Uno de los redactores del Financial Times, Walter Muenchau, también cayó en cuenta, tardíamente, en un artículo titulado: "Porqué me preocupa más España que Grecia". Después de señalar que la Unión Europea tiene ahora una norma de rescate financiero, que consiste en que se puede rescatar financieramente a un país si acuerda unas condiciones de austeridad brutales, Muenchau pregunta: "¿Qué pasa si ese país no obedece, o no puede obedecer, estas condicionalidades?"

Aunque alega estúpidamente que todavía faltan unos cinco años para la crisis, cuando en realidad ya está aquí, Muenchau agrega que: "Con toda seguridad Grecia no será ese país, pero pudiera ser España... Ahora bien, ¿qué sucedería si nuestras nuevas normas para el rescate financiero se topasen con una crisis española, digamos en cinco años? Yo apostaría a que quienquiera que fuera entonces el primer ministro respondería con una grosera señal con los dedos, se saldría de la reunión, regresaría a su casa, y declararía con orgullo que España no aceptará tal pérdida extrema de su soberanía. Es preferible la muerte que ser sometido al dominio extranjero hostil.
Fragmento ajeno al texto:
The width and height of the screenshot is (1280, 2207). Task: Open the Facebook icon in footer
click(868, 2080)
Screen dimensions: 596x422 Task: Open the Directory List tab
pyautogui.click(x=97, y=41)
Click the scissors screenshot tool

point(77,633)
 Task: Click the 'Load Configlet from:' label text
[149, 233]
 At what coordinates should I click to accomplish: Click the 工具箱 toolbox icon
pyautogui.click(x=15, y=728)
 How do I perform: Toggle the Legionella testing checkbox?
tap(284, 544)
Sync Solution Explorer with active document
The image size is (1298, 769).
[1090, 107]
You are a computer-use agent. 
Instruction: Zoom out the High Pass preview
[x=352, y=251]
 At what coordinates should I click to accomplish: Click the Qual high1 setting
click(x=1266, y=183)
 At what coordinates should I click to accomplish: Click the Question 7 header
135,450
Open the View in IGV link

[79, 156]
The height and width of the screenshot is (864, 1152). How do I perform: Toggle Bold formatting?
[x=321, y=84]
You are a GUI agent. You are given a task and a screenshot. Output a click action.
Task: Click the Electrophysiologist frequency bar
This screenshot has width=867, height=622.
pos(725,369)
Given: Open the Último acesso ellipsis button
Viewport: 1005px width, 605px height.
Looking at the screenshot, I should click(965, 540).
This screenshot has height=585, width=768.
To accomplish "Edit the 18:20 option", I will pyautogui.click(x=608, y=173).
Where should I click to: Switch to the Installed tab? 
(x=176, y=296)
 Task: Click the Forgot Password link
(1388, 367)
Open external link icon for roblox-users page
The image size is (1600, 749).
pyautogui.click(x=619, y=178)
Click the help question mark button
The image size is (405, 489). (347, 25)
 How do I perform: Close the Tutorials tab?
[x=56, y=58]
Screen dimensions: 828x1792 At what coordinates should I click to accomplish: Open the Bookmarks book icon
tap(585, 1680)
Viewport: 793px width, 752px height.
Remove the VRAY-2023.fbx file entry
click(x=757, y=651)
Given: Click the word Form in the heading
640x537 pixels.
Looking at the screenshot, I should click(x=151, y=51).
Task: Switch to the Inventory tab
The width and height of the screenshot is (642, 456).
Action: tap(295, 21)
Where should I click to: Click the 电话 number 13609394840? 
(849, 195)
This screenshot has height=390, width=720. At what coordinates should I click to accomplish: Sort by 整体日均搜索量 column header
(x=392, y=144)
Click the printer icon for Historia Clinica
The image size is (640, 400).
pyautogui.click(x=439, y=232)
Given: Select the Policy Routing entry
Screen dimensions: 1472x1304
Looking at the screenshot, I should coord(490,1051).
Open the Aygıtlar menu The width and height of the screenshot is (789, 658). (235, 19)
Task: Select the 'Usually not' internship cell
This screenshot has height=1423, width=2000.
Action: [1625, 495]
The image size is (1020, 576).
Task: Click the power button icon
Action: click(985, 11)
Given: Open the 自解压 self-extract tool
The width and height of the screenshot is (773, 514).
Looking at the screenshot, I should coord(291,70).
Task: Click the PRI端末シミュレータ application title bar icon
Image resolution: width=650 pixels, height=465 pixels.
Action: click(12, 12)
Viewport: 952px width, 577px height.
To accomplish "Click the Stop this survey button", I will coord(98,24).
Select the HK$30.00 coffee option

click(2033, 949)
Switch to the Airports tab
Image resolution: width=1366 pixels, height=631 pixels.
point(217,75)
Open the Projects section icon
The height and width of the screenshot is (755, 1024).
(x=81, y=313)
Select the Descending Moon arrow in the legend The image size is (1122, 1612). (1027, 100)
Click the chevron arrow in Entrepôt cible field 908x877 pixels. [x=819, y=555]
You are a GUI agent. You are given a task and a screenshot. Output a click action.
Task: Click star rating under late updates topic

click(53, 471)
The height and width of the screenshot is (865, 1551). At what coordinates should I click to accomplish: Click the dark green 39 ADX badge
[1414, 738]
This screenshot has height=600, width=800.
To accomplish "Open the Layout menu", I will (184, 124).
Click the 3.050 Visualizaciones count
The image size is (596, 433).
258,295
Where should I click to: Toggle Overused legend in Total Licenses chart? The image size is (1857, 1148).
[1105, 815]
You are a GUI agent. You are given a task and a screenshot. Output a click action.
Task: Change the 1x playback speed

Al día siguiente declararía una moratoria de los pagos de la deuda del país. ¿Y luego qué? Alemania puede no estar dispuesta a rescatar financieramente a Grecia por un montón de razones. Pero Alemania lo hará. Pero de ninguna manera podría Alemania rescatar financieramente a España. Alemania y Francia juntas, no pueden rescatar a España. España es demasiado grande. Y está garantizado que España no sería ni cercanamente tan obediente como Grecia".